## Required action
In the records below, find the line with "The height and width of the screenshot is (360, 640)." and the line with "This screenshot has height=502, width=801."; return exactly those lines and every line between them.

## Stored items

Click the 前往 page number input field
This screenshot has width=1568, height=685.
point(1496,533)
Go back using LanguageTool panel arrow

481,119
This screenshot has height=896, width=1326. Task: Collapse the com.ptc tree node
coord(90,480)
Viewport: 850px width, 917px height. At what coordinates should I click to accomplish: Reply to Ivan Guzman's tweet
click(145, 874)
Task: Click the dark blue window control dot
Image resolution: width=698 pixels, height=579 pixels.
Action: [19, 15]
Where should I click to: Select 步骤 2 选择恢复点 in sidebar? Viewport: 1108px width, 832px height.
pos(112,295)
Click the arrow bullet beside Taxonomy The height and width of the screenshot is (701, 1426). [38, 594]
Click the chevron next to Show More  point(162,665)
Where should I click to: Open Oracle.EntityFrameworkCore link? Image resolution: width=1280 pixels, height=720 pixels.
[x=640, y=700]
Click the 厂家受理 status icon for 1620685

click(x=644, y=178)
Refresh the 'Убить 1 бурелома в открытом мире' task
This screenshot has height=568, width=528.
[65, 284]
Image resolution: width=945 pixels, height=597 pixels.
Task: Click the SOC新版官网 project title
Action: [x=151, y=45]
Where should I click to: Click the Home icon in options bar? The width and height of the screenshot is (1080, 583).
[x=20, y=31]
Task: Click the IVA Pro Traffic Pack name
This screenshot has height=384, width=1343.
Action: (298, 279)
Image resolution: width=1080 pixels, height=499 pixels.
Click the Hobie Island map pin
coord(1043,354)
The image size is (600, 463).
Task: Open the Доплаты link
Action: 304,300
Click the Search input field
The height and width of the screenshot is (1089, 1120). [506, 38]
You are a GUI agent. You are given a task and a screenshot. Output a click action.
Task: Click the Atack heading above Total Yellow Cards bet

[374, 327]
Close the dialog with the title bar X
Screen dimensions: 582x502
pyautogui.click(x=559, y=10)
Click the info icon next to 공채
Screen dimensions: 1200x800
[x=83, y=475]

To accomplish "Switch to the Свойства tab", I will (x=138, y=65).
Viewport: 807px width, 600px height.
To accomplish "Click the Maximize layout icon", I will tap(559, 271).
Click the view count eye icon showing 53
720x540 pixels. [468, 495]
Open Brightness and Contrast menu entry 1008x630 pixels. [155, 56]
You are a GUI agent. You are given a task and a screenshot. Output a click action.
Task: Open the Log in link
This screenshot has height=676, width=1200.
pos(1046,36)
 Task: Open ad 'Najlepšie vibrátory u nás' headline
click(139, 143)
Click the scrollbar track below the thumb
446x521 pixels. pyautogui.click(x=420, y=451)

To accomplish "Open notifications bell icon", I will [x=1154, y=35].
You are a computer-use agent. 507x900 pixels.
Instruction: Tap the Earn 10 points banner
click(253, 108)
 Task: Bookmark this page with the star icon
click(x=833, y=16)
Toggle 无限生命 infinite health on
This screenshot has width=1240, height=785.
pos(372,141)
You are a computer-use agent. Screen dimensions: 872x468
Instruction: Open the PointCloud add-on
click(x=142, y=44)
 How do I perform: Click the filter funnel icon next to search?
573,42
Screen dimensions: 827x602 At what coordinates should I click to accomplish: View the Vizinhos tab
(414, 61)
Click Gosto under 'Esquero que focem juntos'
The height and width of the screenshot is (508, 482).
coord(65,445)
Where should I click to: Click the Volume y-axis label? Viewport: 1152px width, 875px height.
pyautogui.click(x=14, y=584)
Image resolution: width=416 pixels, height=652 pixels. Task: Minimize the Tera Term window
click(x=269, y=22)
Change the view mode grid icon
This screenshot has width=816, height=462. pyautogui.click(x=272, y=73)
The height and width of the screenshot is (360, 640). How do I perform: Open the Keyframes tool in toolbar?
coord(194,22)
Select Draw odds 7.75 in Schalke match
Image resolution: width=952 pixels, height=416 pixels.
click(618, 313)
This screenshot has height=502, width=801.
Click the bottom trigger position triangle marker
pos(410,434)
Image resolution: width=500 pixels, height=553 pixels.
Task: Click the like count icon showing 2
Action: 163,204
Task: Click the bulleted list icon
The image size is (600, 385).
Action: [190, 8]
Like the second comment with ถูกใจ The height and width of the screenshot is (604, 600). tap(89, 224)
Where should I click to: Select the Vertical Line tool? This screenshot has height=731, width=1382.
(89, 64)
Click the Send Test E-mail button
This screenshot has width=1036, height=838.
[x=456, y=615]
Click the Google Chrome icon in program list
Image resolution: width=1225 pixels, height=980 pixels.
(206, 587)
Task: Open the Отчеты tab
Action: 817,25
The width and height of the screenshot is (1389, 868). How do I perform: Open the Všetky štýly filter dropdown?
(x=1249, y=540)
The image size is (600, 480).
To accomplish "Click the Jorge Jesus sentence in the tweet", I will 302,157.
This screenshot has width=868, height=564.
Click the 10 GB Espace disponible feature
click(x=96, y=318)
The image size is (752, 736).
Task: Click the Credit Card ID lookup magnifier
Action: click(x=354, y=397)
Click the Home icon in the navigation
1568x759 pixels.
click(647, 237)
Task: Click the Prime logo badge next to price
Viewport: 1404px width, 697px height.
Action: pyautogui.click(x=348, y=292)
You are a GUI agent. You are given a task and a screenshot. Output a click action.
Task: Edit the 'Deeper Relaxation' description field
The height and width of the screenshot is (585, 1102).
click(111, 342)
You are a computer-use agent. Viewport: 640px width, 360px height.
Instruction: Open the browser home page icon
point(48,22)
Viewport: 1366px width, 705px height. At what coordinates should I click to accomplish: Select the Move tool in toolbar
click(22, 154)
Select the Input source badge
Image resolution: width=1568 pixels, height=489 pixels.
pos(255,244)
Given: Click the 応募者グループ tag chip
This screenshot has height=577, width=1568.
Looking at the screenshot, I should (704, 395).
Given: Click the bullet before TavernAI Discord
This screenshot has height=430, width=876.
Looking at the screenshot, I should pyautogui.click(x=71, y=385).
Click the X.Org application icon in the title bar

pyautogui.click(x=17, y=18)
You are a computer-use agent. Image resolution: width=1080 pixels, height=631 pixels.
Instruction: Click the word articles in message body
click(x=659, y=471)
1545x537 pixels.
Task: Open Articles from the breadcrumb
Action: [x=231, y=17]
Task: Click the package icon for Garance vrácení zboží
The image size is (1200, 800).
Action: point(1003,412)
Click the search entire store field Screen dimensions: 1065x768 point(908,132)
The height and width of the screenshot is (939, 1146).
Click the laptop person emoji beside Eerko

## Answer for the task
The height and width of the screenshot is (360, 640). How do I perform: Open the Keyframes tool in toolbar?
coord(194,22)
Select Draw odds 7.75 in Schalke match
Image resolution: width=952 pixels, height=416 pixels.
click(618, 313)
This screenshot has height=502, width=801.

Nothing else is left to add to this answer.